**Stated task**
From the entries below, pull out every line that contains the word "agent", matching case.

(Data entries)
╭──
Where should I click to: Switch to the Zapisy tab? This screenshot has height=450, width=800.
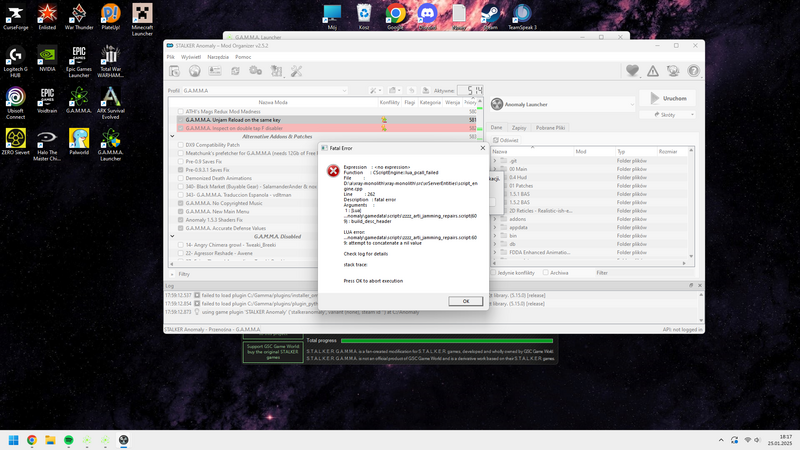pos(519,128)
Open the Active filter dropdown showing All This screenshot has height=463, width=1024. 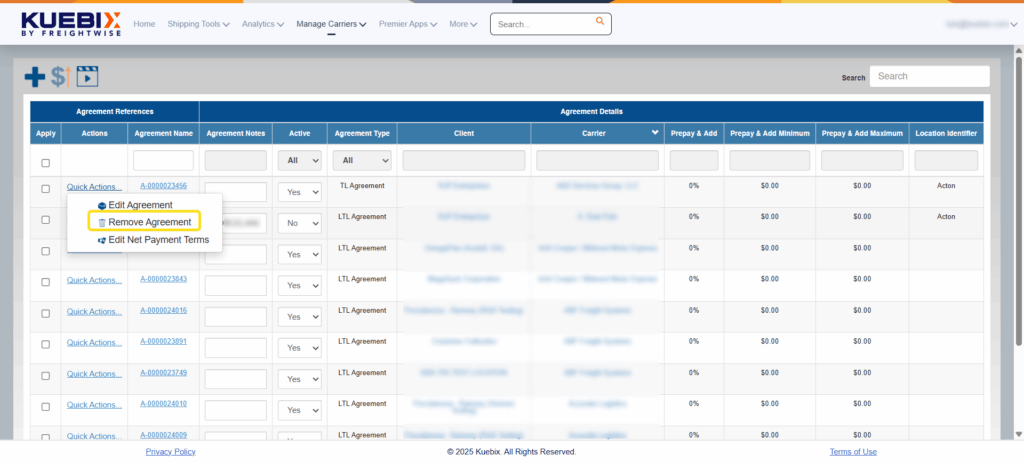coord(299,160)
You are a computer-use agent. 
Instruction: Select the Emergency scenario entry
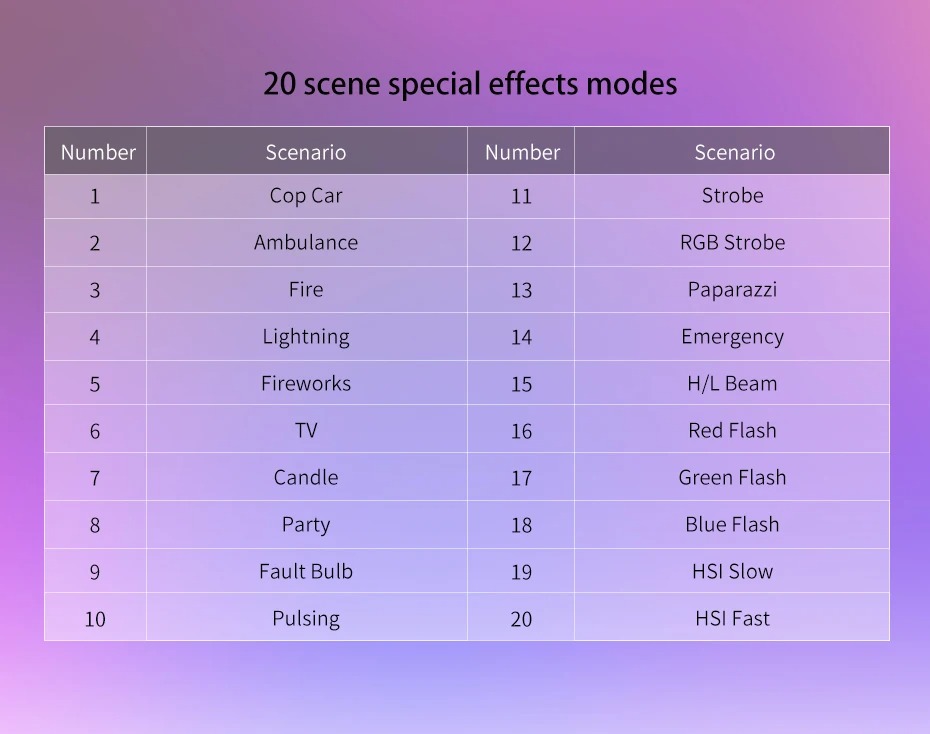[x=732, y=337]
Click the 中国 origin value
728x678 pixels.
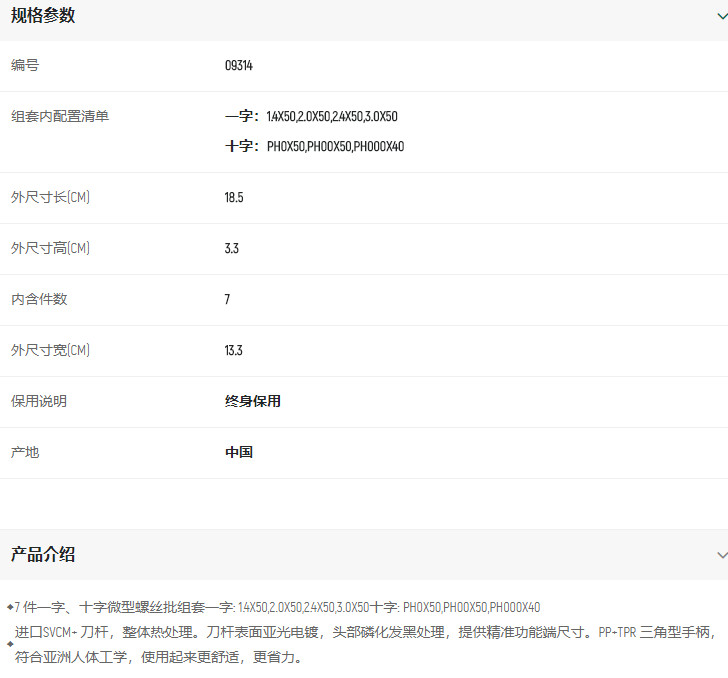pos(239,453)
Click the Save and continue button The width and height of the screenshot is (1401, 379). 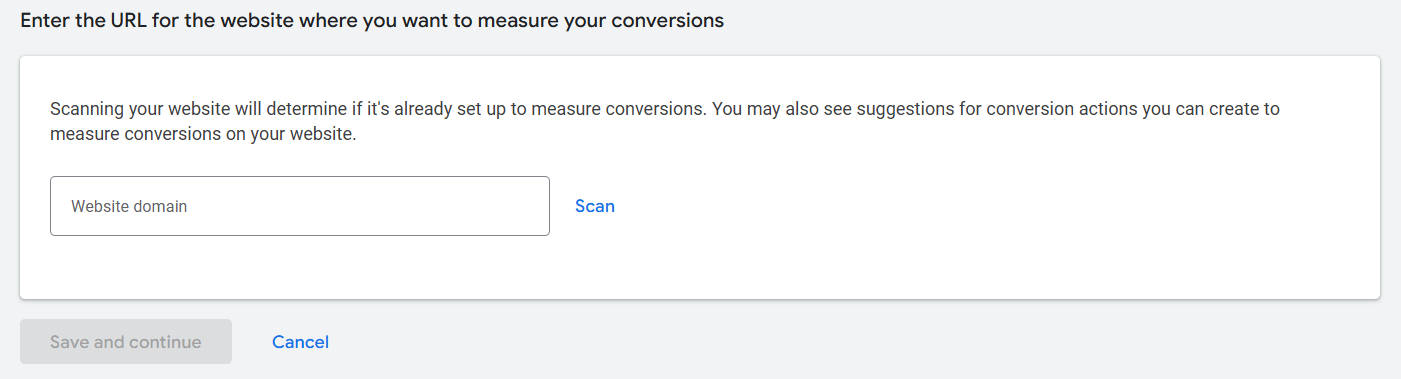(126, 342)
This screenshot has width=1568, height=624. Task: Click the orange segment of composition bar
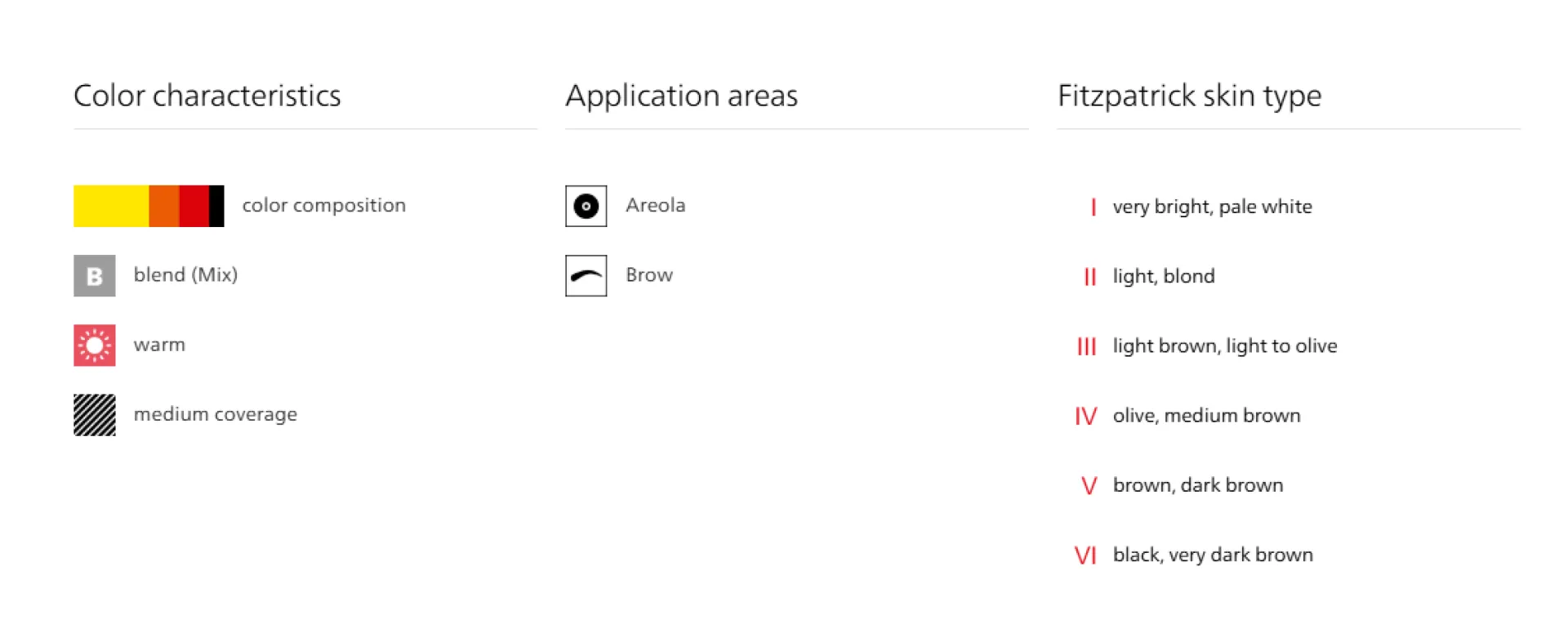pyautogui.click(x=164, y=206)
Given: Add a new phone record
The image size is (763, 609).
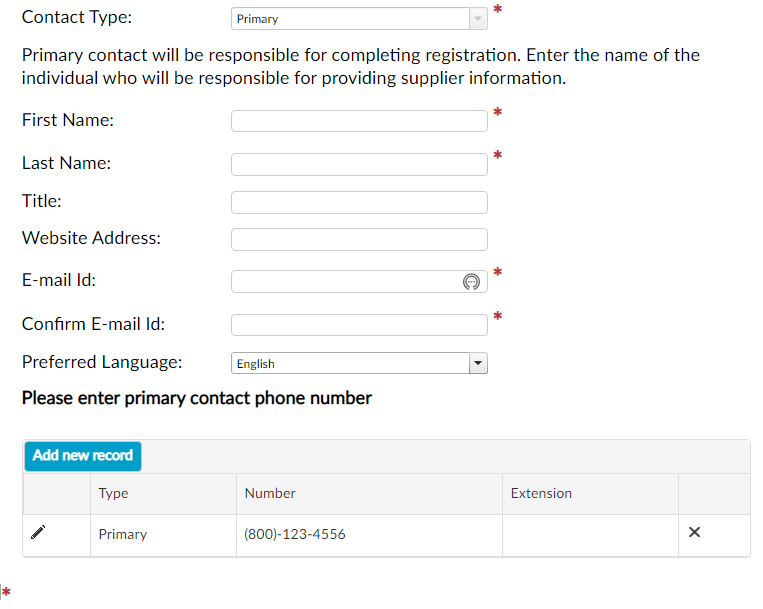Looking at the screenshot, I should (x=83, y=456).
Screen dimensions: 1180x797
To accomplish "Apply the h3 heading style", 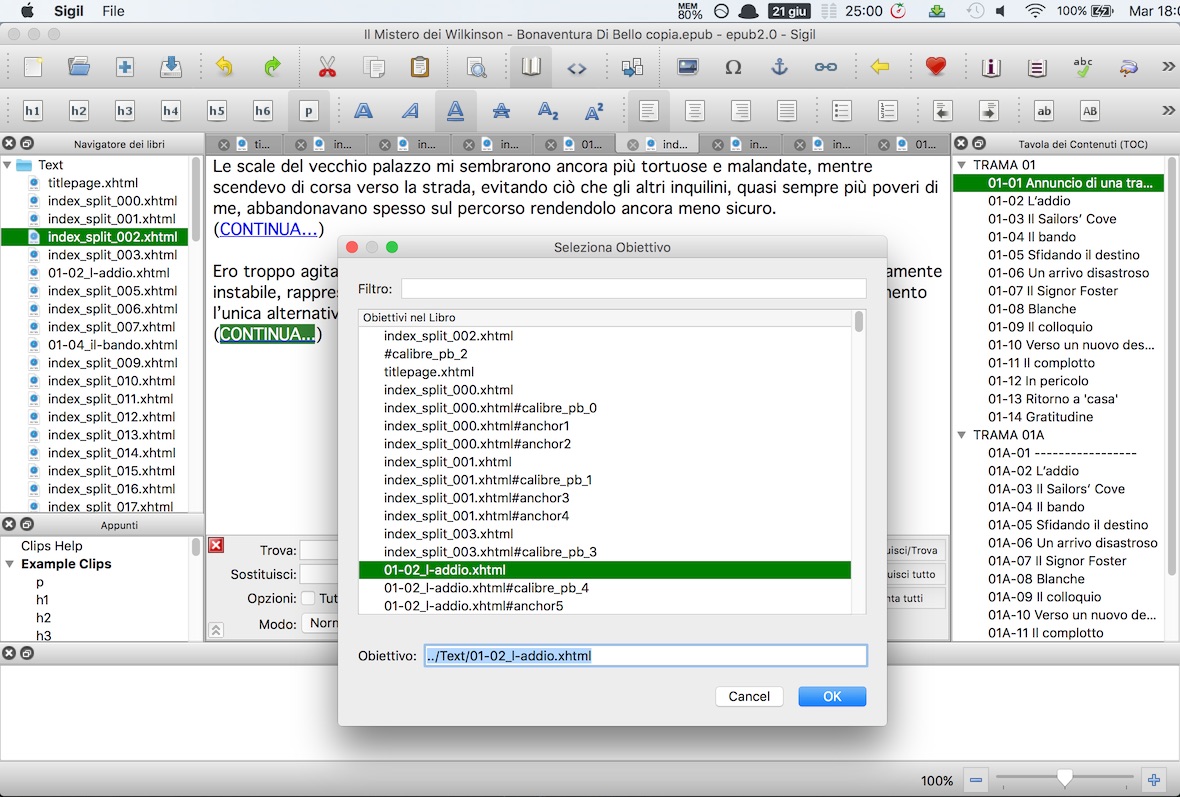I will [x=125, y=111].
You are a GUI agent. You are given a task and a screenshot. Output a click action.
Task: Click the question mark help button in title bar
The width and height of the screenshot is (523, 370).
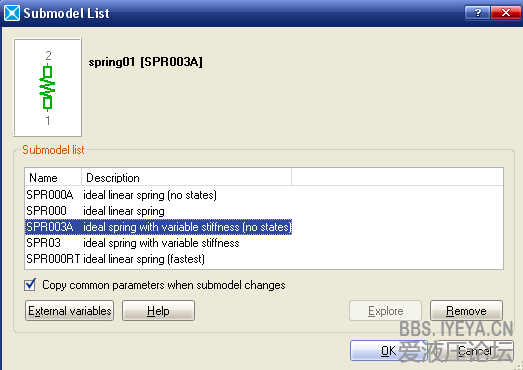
╰──
**Problem solution**
You are a computer-use agent. 
You are a GUI agent. You are given a task and a screenshot. Output a click action.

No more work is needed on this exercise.